Tamara was the lucky one to see the beautiful pink glow right before the first sun light comes back and again all we could do was just be in awe of what we were just lucky enough to see and mainly feel in such a beautiful place.
I now understand that people will travel all over the world to see a total eclipse again and again, because we have already decided to see it again as well.






We did not, unlike so many others, drive back home that day, but simply stayed in our spot and enjoyed the forest and the peace and quiet and read more books. That night with a new moon the stars above were even more magnificent than we at Reverie Retreat already have.





The next morning we took our time to get up and leisurely got ready to drive home with the assumption that we would stay somewhere along the way at a nice spot Tamara had picked out with hot springs…
We packed up and drove out with no traffic to mention and when we got to the border between Oregon and California we drive into a huge storm, no REALLY a HUGE storm.
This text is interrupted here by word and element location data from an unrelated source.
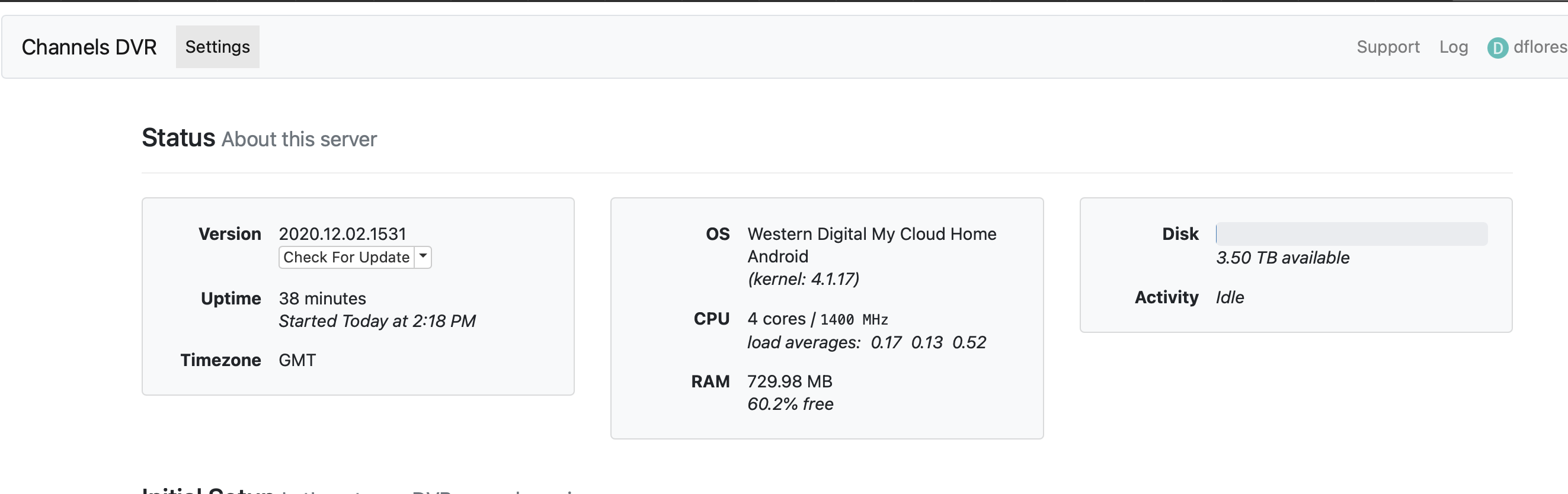
Task: Click the teal D user avatar icon
Action: [1497, 47]
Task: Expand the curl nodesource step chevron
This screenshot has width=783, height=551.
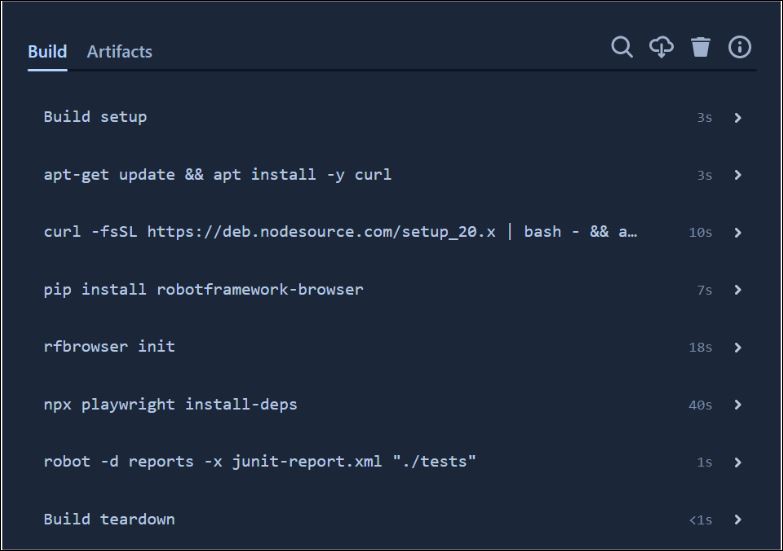Action: click(738, 233)
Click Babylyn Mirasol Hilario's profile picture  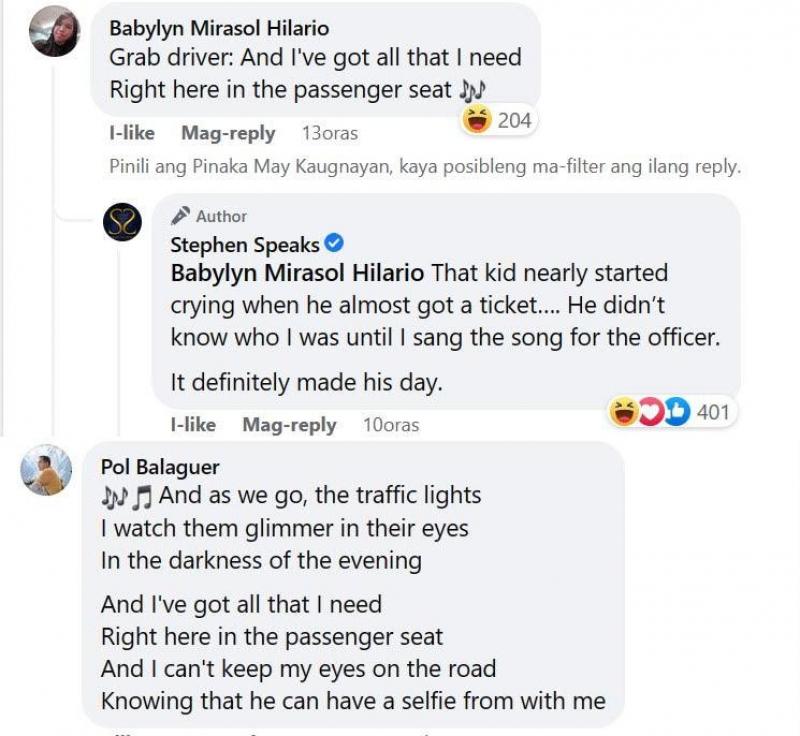pyautogui.click(x=55, y=31)
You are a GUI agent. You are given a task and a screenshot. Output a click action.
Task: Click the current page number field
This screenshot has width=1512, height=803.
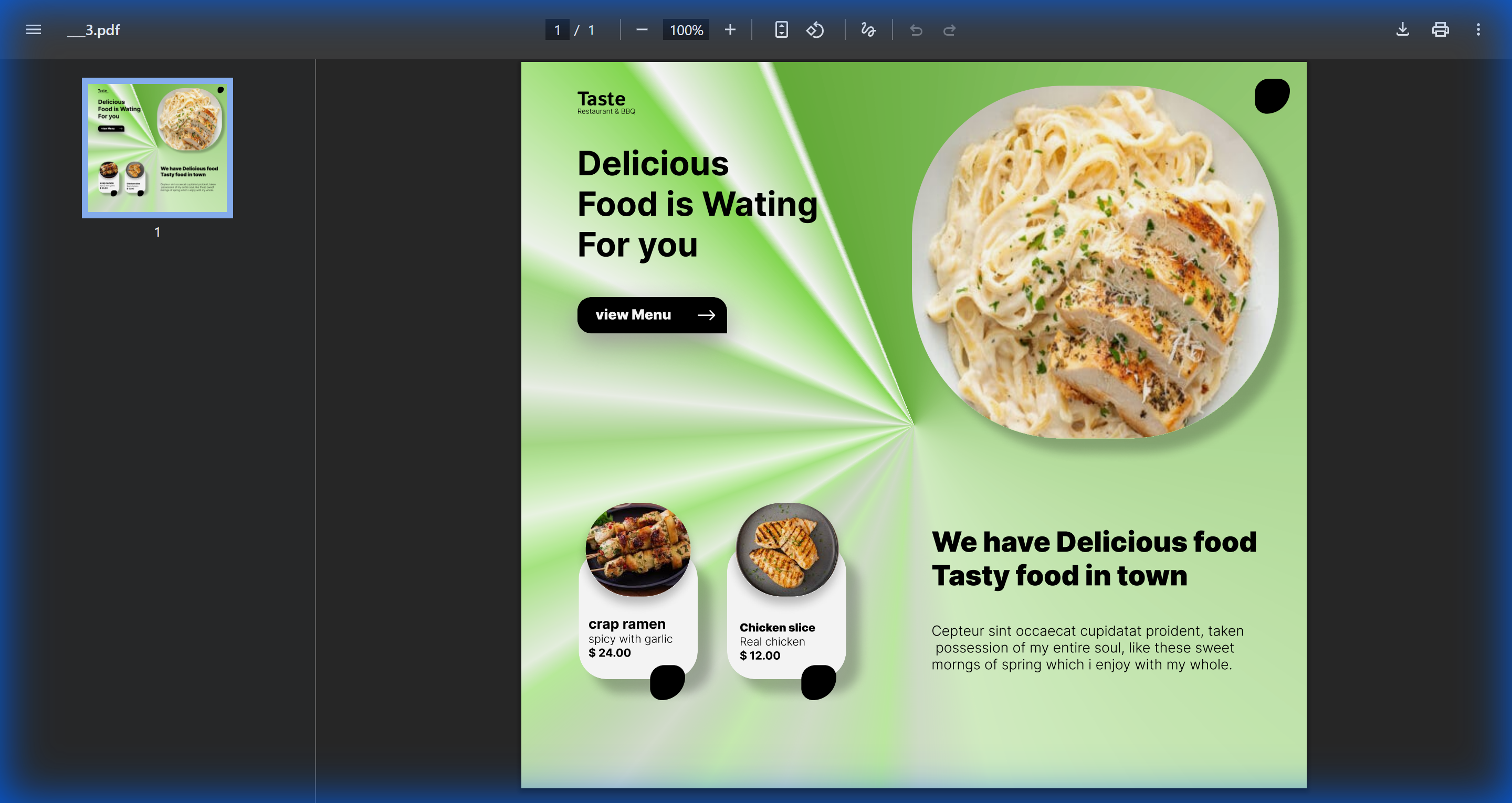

I was remarking to Tamara that during last year’s Perseids meteor showers we saw one shooting star every minute and that this thunderstorm felt a little like that since we were having one lightning bolt every minute.  Some were just amazingly big ones across the sky, and many were extremely close to where we were driving. As we drove over a hill where a few minutes before we thought lightning had struck multiple times we noticed a fire engine on the side of the road and a brush fire in progress with many more fire trucks on their way.

We really felt the sheer force of nature all around.

Yet we were on a mission since the place we wanted to camp had only one restaurant open until 9pm and we were not really in the mood to try and cook.  In the dark I tried to make the best time possible in the safest way and so we made it to the restaurant (thankfully it was Mexican) with 15 minutes to spare.
While enjoying our comfort food we found out that the campground we wanted to go to did not allow dogs and with the option of once again trying to find a camping spot somewhere in the forest we decided to just drive home all the way.

We arrived home late and instead of trying to get settled in and cool down the house we took showers and slept yet one more night in the comfort of our truck.

This was truly one of the most amazing short vacations I’ve ever had and I feel so lucky that everything came together for us to be able to make this amazing trip.






4 thoughts on “Nature’s force”

  1. I watched the partial eclipse here in my yard. My son drove to Nashville, Tennessee from Alabama to see the total eclipse. So did my nephew who lives here. They didn’t meet at all, neither knew the other one was in Nashville!! I texted my son to take a photo of the crowd where he was and he texted me back and said, “I am the only one here”!! I couldn’t believe he found a delightful place to watch the eclipse. It was an open place sort of like a field, but had been mowed and there were a few trees for shade when he needed it. God is good.

  2. Forgot to tell you the photos are great. We were privileged to see an eclipse years ago when we lived in West Africa. There will be another one in 2024 and it will be a total eclipse HERE in Arkansas!! YAY!!!

  3. Sounds amazing. Wish we had made the short trip to experience totality. The partial eclipse was not inspiring, just kind of like having sunglasses on for a minute or two.